Task to carry out:
After locating the line that contains "Screen dimensions: 707x585" in the records below, write out exactly that line and each line after it through the one that contains "Open the Call Client Witch GPT name", and nothing else.

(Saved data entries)
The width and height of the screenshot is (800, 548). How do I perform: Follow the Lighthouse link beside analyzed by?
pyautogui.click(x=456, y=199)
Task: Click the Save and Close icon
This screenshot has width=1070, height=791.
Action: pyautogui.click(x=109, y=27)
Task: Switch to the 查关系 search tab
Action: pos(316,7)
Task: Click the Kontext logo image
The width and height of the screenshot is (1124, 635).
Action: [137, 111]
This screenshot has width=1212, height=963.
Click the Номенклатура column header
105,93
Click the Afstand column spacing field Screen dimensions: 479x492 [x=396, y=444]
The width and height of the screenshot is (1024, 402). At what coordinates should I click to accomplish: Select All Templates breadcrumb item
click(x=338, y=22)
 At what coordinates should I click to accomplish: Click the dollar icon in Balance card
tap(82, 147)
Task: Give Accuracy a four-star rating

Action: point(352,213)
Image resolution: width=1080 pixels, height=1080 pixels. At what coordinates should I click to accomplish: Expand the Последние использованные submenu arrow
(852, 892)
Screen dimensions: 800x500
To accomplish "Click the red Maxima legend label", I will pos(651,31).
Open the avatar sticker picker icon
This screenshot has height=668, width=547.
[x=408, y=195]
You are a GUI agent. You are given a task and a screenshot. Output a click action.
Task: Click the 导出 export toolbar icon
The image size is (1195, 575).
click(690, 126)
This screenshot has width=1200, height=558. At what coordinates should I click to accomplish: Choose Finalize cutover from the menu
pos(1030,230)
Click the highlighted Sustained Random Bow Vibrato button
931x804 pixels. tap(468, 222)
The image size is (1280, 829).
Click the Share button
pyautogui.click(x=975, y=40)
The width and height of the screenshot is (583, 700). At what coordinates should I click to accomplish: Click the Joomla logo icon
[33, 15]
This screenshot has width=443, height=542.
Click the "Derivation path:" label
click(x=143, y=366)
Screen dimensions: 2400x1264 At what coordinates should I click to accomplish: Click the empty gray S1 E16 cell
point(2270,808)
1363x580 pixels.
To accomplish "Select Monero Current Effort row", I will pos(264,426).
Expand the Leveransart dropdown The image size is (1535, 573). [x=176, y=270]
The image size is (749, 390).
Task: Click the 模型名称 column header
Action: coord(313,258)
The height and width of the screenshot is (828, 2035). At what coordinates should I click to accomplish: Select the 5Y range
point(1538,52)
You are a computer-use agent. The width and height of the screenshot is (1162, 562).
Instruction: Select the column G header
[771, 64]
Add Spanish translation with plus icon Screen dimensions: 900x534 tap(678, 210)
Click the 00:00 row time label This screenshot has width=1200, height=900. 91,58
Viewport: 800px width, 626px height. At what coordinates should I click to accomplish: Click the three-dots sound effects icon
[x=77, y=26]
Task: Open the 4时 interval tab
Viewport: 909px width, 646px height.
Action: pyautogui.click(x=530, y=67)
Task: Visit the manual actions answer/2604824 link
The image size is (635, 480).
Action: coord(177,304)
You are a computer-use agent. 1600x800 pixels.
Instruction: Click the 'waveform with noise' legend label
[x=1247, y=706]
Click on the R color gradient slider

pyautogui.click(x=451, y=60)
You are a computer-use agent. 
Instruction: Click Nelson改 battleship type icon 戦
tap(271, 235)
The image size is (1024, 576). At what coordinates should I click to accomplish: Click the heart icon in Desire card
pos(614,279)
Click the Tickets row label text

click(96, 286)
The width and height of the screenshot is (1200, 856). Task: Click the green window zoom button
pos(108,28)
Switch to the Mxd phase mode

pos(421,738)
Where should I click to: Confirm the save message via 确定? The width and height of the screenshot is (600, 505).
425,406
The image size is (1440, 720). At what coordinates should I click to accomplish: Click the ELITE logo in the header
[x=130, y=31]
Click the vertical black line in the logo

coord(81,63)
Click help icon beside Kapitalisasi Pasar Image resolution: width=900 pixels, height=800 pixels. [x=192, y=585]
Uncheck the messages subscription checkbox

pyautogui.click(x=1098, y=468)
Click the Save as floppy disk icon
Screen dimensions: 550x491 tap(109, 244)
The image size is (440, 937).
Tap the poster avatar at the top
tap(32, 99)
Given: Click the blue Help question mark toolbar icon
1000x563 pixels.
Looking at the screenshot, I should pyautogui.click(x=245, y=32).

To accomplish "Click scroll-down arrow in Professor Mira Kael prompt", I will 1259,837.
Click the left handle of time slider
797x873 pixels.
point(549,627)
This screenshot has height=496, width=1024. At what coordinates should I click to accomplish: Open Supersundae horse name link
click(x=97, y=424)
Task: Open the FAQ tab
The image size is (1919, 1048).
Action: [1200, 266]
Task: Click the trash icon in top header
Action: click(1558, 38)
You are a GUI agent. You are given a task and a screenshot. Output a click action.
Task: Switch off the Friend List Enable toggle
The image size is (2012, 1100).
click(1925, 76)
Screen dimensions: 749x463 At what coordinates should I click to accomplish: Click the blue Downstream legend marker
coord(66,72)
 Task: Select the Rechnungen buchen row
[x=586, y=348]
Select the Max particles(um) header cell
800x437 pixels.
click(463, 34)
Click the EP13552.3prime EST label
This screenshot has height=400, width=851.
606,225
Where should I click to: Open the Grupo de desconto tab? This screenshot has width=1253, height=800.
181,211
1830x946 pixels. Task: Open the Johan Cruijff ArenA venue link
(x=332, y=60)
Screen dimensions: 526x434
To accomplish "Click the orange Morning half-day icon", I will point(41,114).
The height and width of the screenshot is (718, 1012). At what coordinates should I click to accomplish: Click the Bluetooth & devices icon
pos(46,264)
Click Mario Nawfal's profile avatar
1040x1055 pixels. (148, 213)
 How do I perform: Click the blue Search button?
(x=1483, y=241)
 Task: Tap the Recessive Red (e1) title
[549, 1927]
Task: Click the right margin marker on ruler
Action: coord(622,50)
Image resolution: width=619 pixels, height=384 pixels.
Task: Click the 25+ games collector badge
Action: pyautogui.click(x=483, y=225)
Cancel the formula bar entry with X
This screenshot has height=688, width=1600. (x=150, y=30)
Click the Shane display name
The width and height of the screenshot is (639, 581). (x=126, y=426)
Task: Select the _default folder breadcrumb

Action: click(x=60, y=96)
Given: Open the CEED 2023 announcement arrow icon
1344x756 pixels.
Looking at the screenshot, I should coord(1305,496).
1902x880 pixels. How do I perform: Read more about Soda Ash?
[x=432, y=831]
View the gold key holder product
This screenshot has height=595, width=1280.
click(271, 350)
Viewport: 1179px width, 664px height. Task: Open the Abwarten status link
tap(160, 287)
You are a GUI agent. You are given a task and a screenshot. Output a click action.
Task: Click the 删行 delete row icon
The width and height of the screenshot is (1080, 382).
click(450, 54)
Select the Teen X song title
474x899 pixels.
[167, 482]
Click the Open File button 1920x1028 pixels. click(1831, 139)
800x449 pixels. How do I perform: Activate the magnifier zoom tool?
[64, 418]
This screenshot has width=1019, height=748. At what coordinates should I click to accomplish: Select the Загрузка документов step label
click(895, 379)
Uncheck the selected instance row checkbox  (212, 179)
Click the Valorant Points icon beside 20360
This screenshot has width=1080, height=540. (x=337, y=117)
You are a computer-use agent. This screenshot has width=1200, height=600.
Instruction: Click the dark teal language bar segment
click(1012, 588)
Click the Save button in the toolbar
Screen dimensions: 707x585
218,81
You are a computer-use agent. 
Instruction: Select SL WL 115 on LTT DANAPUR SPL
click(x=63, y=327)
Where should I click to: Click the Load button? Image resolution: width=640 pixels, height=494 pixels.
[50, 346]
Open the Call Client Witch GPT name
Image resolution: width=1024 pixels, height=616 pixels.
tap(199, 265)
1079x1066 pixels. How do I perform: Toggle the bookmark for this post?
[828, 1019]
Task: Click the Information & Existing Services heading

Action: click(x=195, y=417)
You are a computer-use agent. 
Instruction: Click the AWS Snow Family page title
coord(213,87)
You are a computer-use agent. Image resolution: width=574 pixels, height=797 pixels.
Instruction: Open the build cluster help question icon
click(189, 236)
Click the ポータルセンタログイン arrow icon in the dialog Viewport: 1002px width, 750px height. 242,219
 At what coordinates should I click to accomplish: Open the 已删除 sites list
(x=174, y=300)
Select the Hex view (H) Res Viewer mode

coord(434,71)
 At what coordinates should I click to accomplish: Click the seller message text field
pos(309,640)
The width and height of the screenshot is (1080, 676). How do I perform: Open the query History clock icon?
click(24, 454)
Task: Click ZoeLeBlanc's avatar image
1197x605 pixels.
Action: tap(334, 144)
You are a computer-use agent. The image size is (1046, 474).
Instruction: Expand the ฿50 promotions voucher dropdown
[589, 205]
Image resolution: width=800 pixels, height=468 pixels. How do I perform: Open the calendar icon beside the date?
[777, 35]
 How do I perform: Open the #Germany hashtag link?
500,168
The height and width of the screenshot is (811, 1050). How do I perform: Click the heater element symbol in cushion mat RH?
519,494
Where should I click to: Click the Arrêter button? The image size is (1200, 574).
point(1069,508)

Answer box:
Screen dimensions: 707x585
218,81
You are a computer-use agent. 
Instruction: Select SL WL 115 on LTT DANAPUR SPL
click(x=63, y=327)
Where should I click to: Click the Load button? Image resolution: width=640 pixels, height=494 pixels.
[50, 346]
Open the Call Client Witch GPT name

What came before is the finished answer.